Et c’est dans une bourrasque de vent qu’est arrivé le public dans la petite salle de répétitions pour l’apéro rencontre cher à la Batysse. Ce soir-là, 25 personnes ont alors accompagné le tout premier voyage de Tekik, ikt (chamán) tlinglit (Alsaka) à travers le temps, se perdant et se retrouvant entre les monts enneigés d’Alaska, alors que la cour intérieure se couvrait de flocons blancs. Les regards brillaient à la fin de la petite présentation, signe que Tekik avait commencé à exister.
Paris, avec Clara Guenoun, compagnie Les gens qui content
Nous avons ensuite travaillé une journée à Saint-Denis avec Clara Guenoun, conteuse de la compagnie Les gens qui content. Avec son enthousiasme aimant et son énergie débordante, Clara a écouté les histoires en chantier des Contes du Cerf et les a guidées pour que les mots éclosent, que le rythme de la parole soit comme une musique, et les émotions des acteurs puissent se partager aux bons moments. Elle nous a ainsi transmis quelques clés très importantes de l’art du conte, et surtout, la grande envie de continuer l’aventure.
Résidence au Grandiloquent, salle de la compagnie Les Arts paisibles, Melrand, Bretagne
La dernière résidence de cette saison en France s’est déroulée dans la campagne du centre Bretagne, à Melrand, dans la salle de théâtre de la Compagnie Les Arts Paisibles appelée Le Grandiloquent, une ancienne grange transformée en théâtre.

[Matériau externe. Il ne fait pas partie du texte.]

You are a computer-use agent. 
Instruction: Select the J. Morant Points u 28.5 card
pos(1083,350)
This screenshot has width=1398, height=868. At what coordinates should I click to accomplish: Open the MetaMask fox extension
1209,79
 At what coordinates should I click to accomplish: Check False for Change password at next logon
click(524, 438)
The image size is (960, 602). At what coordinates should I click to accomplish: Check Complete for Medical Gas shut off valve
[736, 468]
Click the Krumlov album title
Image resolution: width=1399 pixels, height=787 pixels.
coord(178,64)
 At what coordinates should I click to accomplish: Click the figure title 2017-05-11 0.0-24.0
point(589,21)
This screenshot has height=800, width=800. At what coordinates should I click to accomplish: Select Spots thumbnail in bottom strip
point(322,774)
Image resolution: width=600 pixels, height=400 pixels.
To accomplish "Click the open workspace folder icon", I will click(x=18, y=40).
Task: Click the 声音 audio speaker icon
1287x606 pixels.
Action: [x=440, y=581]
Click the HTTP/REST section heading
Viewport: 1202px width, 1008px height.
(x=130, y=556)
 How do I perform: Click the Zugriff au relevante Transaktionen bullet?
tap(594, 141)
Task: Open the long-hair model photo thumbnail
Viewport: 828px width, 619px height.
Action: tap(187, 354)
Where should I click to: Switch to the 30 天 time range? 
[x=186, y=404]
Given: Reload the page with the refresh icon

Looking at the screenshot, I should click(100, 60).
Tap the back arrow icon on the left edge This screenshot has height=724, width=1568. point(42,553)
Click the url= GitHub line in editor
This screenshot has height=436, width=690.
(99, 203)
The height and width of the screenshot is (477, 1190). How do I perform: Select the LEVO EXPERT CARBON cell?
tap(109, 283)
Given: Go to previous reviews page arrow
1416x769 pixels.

Durant une semaine, nous nous sommes mis à la tâche de construire et répéter sommairement une première maquette initiale de la pièce composée de la partition en mouvements de l’Homme moderne et des deux premiers contes, celui de Tekik et celui d’Etelvina. Chaque matin, après un délicieux café-pain d’épices partagé avec nos hôtes Catherine et Lionel, nous rejoignions la grange pour nous mettre à l’ouvrage. Nous avions sans doute sous-estimé notre tâche et le rythme fût très soutenu.
La présentation de fin de résidence était prévue le 21 décembre, jour du solstice d’hiver. Un public nombreux a rempli la petite salle du Grandiloquent. Devant les yeux des spectateurs, l’Homme moderne se débattait à un rythme effréné entre son réveil, son ordi et son oreiller; dans ses rêves, le conteur à tête de cerf faisait sonner son tambour, Etelvina bataillait contre le monstre de la monoculture de canne à sucre, Tekik traversait l’Histoire, résistant à chaque époque de colonisation et puisant sa force des monts d’Alaska…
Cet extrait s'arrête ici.